If so, it obviously didn’t work.

Some of the very people the Oklahoma lawmakers were trying to assuage stormed the U.S. Capitol and ransacked it. Five people had died as of Friday evening.

In the aftermath, 1st District Congressman Kevin Hern remained steadfast in his decision to contest the votes.

“I have a duty to stand firm with the millions of Americans across the country who share deep and legitimate concerns about the integrity of our election system and the unconstitutional changes to the election laws in certain states during the presidential election,” he said in the wee hours of Thursday morning.

But others couched their words and actions leading up to Wednesday in terms of constituent concerns. U.S. Sen. James Lankford dropped his objection altogether.

They weren’t really trying to keep President Donald Trump in office or deny Democrat Joe Biden the White House, they said. They just wanted some answers.

“Many have questioned my decision to support challenging states’ electoral college votes,” said 5th District Congresswoman Stephanie Bice, in office for less than a week. “Let me be clear — my vote represented my desire to ensure the security of elections across the country, not to overturn an election.”

On Thursday, Lankford told constituents, “My goal was never to put our constitutional system at risk, nor was it ever to overturn an election.”

At the moment the Capitol was breached, Lankford was speaking in favor of a delay in verifying the Electoral College certification.

His hope, he said, was that a 10-day audit by a 15-member commission would settle lingering questions about whether, as President Donald Trump claimed, the election had been “stolen.”

“I am well aware that some in our state have said — along with the national media — that more than 50 court cases have already settled this election,” Lankford wrote on Thursday. “The problem with that argument is that clearly they haven’t. Thousands of people still have questions.”

But Lankford has been very reluctant to say that anything irregular in the presidential election actually changed the outcome. Even 2nd District Congressman Markwayne Mullin, who has perhaps been most forceful in saying there might be something to Trump’s claim, this week fell back on the argument that any irregularities were too many.

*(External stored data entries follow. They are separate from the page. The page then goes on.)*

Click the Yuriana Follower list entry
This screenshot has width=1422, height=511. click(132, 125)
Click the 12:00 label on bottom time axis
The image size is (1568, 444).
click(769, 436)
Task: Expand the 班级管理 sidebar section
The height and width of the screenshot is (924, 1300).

In truth, no court or election expert has said anything illegal or irregular materially affected the presidential election — or that there was anything really problematic about it.

But that message is a hard sell to tens and probably hundreds of thousands of Trump loyalists in Oklahoma.

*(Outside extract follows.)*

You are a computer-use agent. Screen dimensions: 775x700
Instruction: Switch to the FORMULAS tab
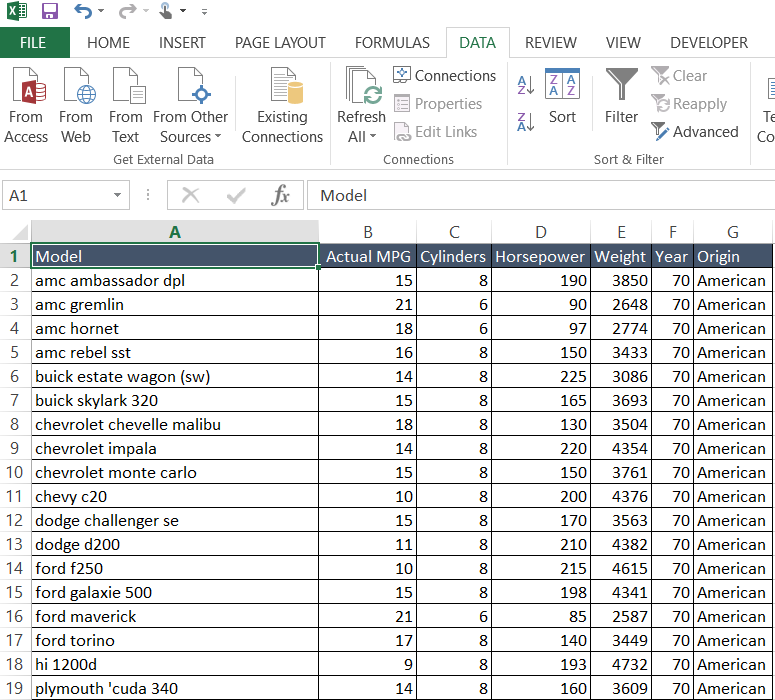(x=392, y=43)
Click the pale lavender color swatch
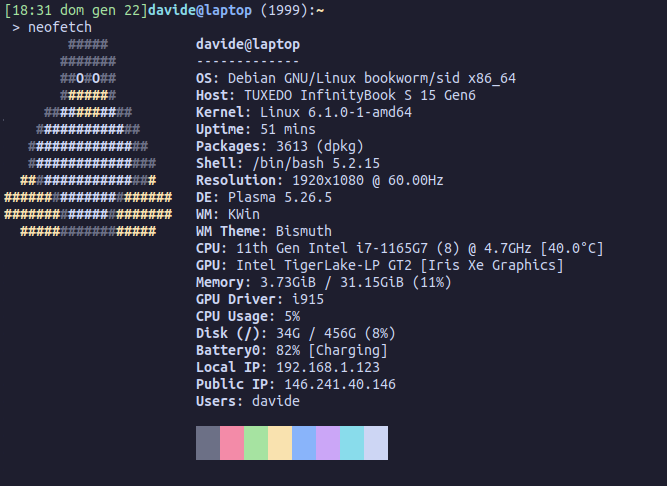Viewport: 667px width, 486px height. click(x=376, y=443)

“I have talked to friends who have told me this is such a critical and urgent moment that we should ignore the Constitution and the law to save the election and keep President Trump in office,” Lankford wrote Thursday. “I have even had people tell me that, ‘They cheated first, so we don’t have to follow the law anymore.’

“I have also had people tell me that Congress is the last line of defense from our nation becoming a socialist nation so you need to do whatever it takes to prevent that from happening, including overturning the state’s electors. I wholeheartedly disagree. I will not violate the Constitution to save the Constitution.”

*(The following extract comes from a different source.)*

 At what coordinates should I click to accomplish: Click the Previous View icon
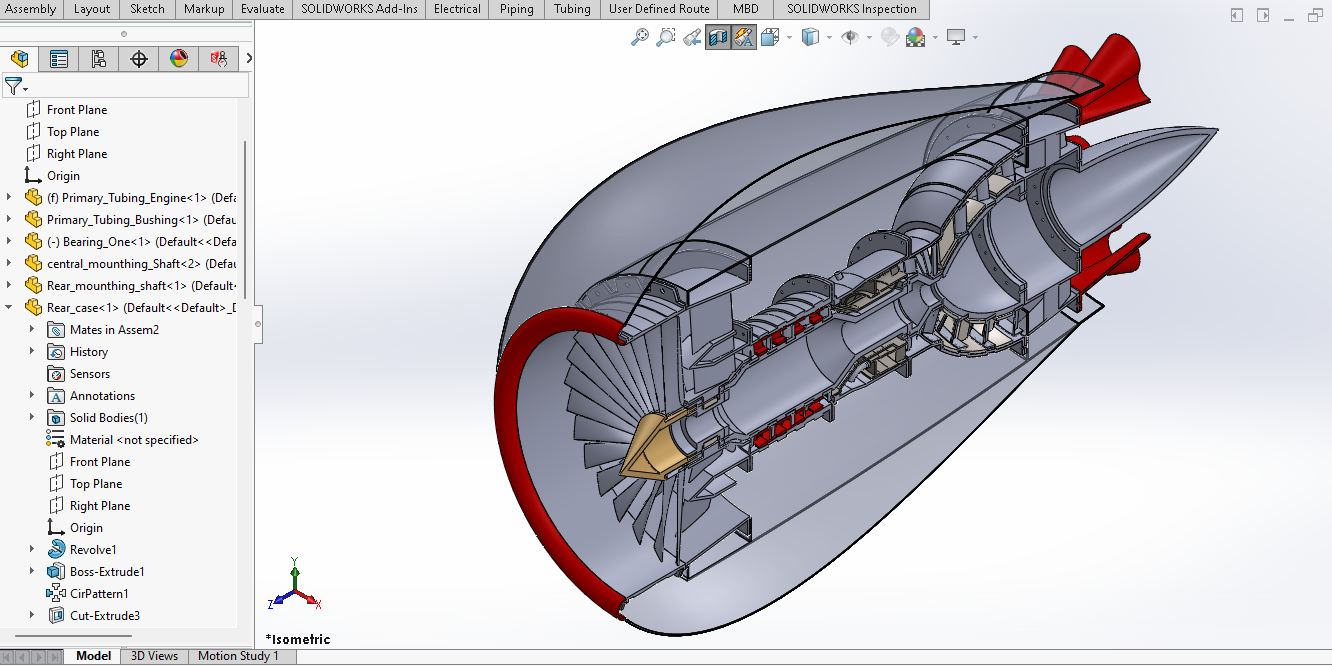[692, 37]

James Fields, an Enid truck driver interviewed as he drove toward Washington on Wednesday, expressed the fear and in some cases panic many Oklahomans feel at the prospect of a Democratic administration.

“Biden wants to shut down the refineries and put oil and gas out of business,” Fields said. “This country was built on oil. Every member of my family going back generations has worked in the oil field.”

President-elect Joe Biden has, in fact, dismissed the idea of shutting down fossil fuel production, but his agenda does include transitioning to cleaner sources of energy.

“They talk about creating 70,000 clean energy jobs, but they’ll be putting millions out of work,” Fields said.

Whether or not that would prove true, it is believed. That belief, fed by politicians and media across the political spectrum, created the fury confronting Lankford and the others.

Almost every member of Oklahoma’s delegation said at some point after the Nov. 3 election that they believed that Biden, a Democrat, would become president on Jan. 20. But in the end, they agreed to something they knew probably wouldn’t work, perhaps in the hope that it really would clear up some things, or that they would at least get credit for trying.

The suspicion is strong that Oklahoma’s Republican delegation — except Inhofe, who at 86 says he’s run his last campaign — mostly wanted to avoid primary challenges from the very sort of people who were tearing down the doors to the U.S. Capitol.

In fact, in a few cases they may have been the actual people. An Oklahoma flag was spotted among the crowd, and several activists from the state were seen near the Capitol entrance, though it’s not clear they actually went in.

To be clear, only a very small portion of the pro-Trump protesters in Washington on Wednesday were involved in the attack on the Capitol. But the same can be said of other protests where violence has broken out.

And in no other protest have participants broken into the nation’s Capitol.

As Mullin said on Thursday, there is a lot of blame to go around. But a Capitol police officer died in the melee. House members saw a young woman shot to death — and saw a Capitol police officer shoot her to protect them.

So, no, whatever the plan was, it didn’t work.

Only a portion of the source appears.